Can the food at a festival rival the music line up? Last summer, struck by Britain’s ever-growing focus on the art of eating well, I wrote a piece for The Guardian arguing the case. True to form, I spent much of this year’s RockNess festival feasting on food and snacking on music, confirming my suspicion that festival food is on the up.
I and many others flocked to last year’s inaugural Wilderness with as much enthusiasm for the Petersham Nurseries banquets as sets by Laura Marling and Anthony and the Johnsons. Certainly, my memories of devouring courgette flowers and goats curd are even more potent than knockout sets by either artist. It wasn’t that the music was less important, but that Food had become an act in its own right. The same is set to apply this year, as Oxfordshire’s Wilderness once again beckons with gastronomy superstars like Fergus Henderson and Ottolenghi, cicchetti (Venetian tapas) demonstrations by Polpo’s Russell Norman at Port Eliot and Ms Marmite Lover’s The Underground Restaurant at Bestival for a second year on the trot. And that’s more than the number of bands I can name playing at each!
Admittedly, this trend for chi-chi sit-down meals and food talks is still fairly limited to the more artsy festivals visited by a home counties crowd, but it has nevertheless impacted on the calibre of festival food across the board. In other words, festival food is being forced to improve. It has dawned on organisers that, especially amongst the Great British anorak clad, people want good hearty fare to see them through the rain-drenched, muddy misery that only live music on home turf can justify. More feeding and meading than wining and dining, it nevertheless draws attention to the reciprocal relationship between food and music, to which Shantaram author Gregory David Roberts once alluded: “Food is music to the body, music is food to the heart.”
Food is definitely music to my body, as evidenced by my recent visit to the Highlands for 2012’s RockNess festival. With a main stage directly in front of Loch Ness, on the edge of the village of Dores (reputedly the one time vantage point for a sighting of love-making Nessies), it is a staggering location for a festival. With June’s night time temperatures plummeting to 3 degrees, however, our bursts of hunger were as regular as the gusts of wind. An excellent array of slap-up food stalls came up trumps, from the truly Scottish Stovies (porridge with lashings of cream and brown sugar by morning, or organic lamb and vegetable stews with beetroot and oatcakes later on) and a nearby haggis and neaps outlet, to more international, with good representation from the West Indies (Ska-B-Q) and Spain (Paelleria and Churros con Chocolate), burgers galore, I Heart Sausage and festival favourite Chunky Chips, Wicked Dips. The VIP area even boasted a double decker bus belonging to Soho’s The Breakfast Club, into which we huddled for burritos before gathering on the hill to watch Mumford and Sons with Highland valley acoustics.
Shivering as we ran between tents, regular meals facilitated the music’s effects. Music is food to the heart only once food has serenaded the body – or something. Whatever the case, food was my headline act and paved the way for the music, which also included Deadmau5, the Mystery Jets, and Justice (our highpoint, after a jacket potato with dahl and posh coleslaw). And the drinks? With only watery Tuborg and sickly sweet Kopparberg to choose from on the beer front, we stole away to the nearby Dores Inn for Orkney ale on two occasions. We also spent many an hour with mixologist Bruce Hamilton in Drambuie whisky liquor’s RV, sipping cocktails both spicy and strong. A spirit that’s skipped a generation, Drambuie is more comparable to Amaretto or Cointreau than to other whiskies, with honey and saffron notes that make for great mixed drinks. We sipped it neat, tried it with ginger ale and even in whisky caipirinhias and piña coladas, warming our weathered bodies to kick start a night of dancing.

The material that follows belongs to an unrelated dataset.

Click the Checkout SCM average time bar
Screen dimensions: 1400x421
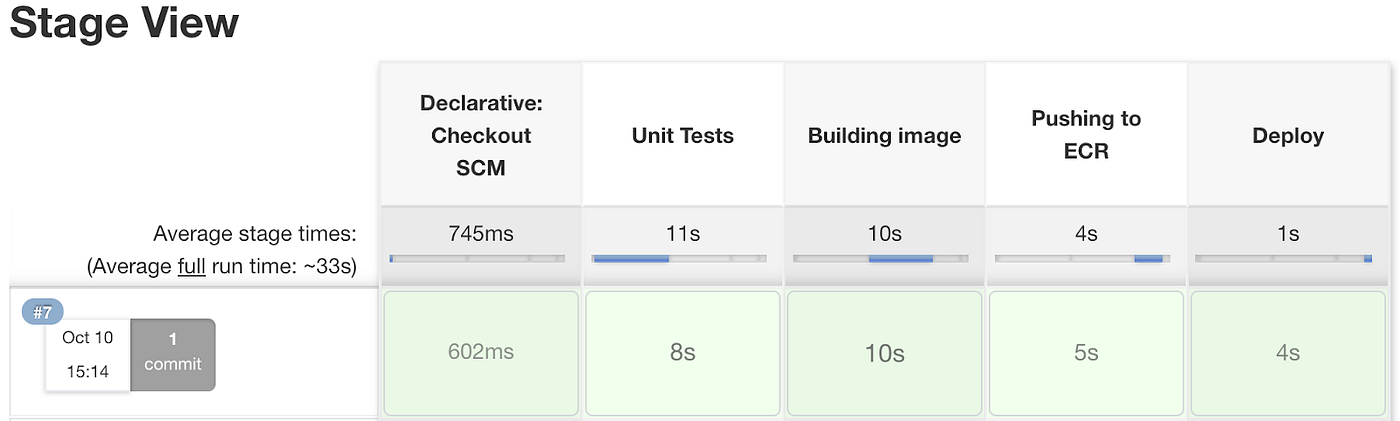[x=477, y=258]
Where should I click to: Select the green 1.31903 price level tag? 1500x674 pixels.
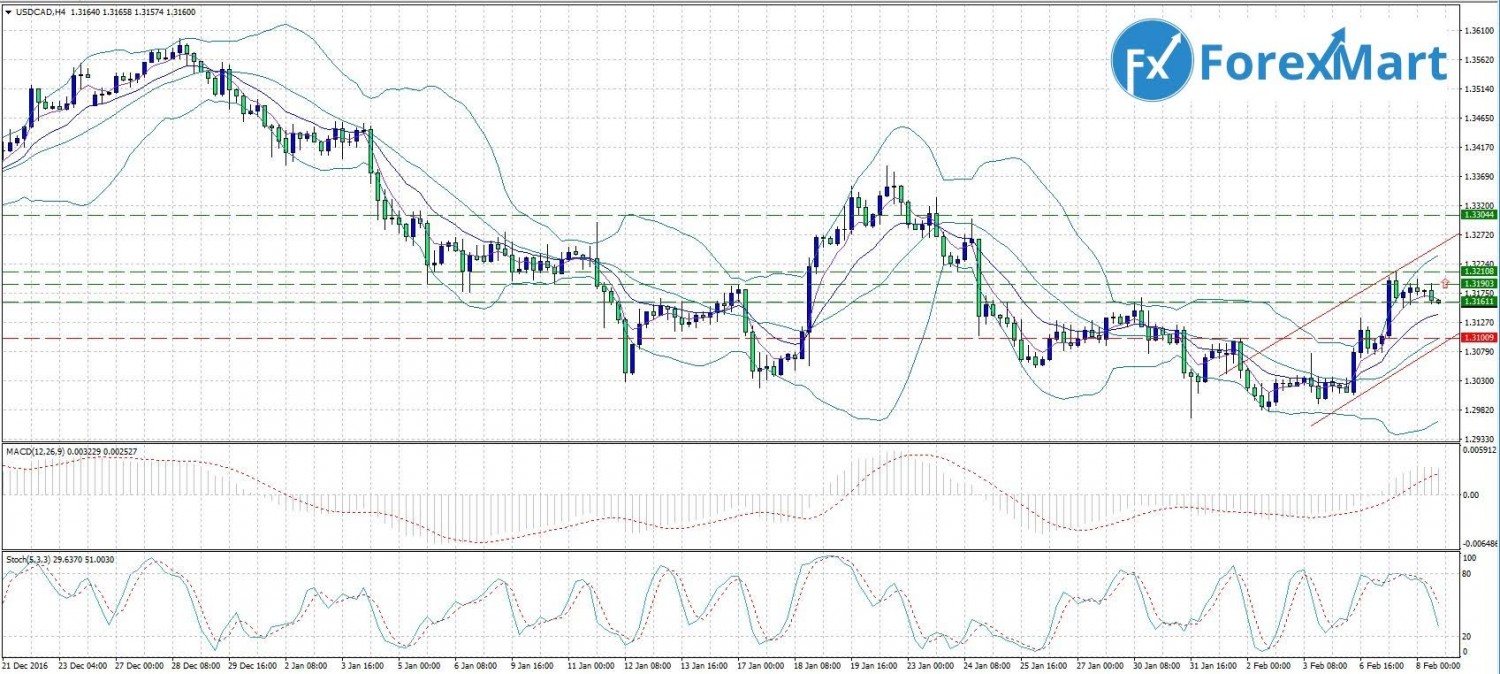[x=1478, y=284]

And dance we did, rolling from the cheery folk of Noah and the Whale (there’s nothing like “Five Years Time” to make you overlook cloud cover) and into a blow-up church, where seventies disco pumped from the altar and a vicar in face paint stole my beer. We returned to the Drambuie bar several times, occasionally to buy cocktails, but more often to grind to the RnB of our youth – Sunshine Anderson et al. On the Saturday night, French electro duo Justice were as electric as ever, playing heady remixes of their classics like D.A.N.C.E while a giant crucifix lit up onstage. Then, as the last traces of light faded from the long Highland day, Deadmau5’s set stepped into the breach and glowed. The crowd flocked to the main stage like moths to a flame and we danced huddled and giddy until dark.
I come from a camp that thinks anything – work, play, love, dance, the lot – is impossible on an empty stomach. Food sustains us for the night, but its social nature also brings us together. It complements music’s work brilliantly. So while Shakespeare’s Duke Orsino in Twelfth Night had a point (“If music be the food of love, play on”), Gregory David Roberts’ embellishment of the quote (that food is music to the body) is apt. Music and food have a harmonising relationship ideally suited to a festival setting. We returned to London nourished in body and heart, thanks to a stellar line-up of food and music at RockNess.